The Liberals proposed some very reasonable amendments to those now infamous Anti-terror provisions. Do you know of anybody outside of the political blogsphere who knows what they were?

So if your target audience (the electorate) will generally ignore what you have to say why would you begin to make all sorts of policy announcements and policy proposals? The only people that will listen to you is your opponent and then only to come up with counterarguments to throw out during an election campaign when the electorate begins to listen.

The opposition best places itself by picking a theme and hammering away at it. Even though it does not pay dividends at the time it does cause the theme to stick in the minds of the electorate come election time. It is then that the opposition party should change tack and build on what they established. The Liberals will be proposing the three piller approach in the coming election but in order for that to be really effective they have to establish one of them in the minds of Canadians and keep it there. They appear to have succeeded.

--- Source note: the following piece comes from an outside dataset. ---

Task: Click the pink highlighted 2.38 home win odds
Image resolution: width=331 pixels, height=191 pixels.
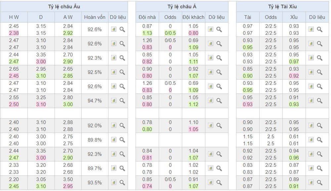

I would point to the Liberals' chief opponent as an example. Mr. Harper hammered the accountability and scandal theme for months. After awhile people were tuning him out and it appeared that he was barking up the wrong tree as it appeared everybody else had moved on.
Then we had the election of 2006 and he changed tack completely. Although accountability was still part of his election theme it was not the only part. He made it part of a whole and it worked because he had established accountability as a key issue in the last election.

Despite the efforts of Mr. Harper et. al. their environmental bonafides have not been deeply established amongst the electorate. If it is a key issue in the coming election it will be a weakness for them and a point of strength for the Liberals. So when the Liberals build upon that strength by integrating it into a more complete whole it will put them in a good position to win the election.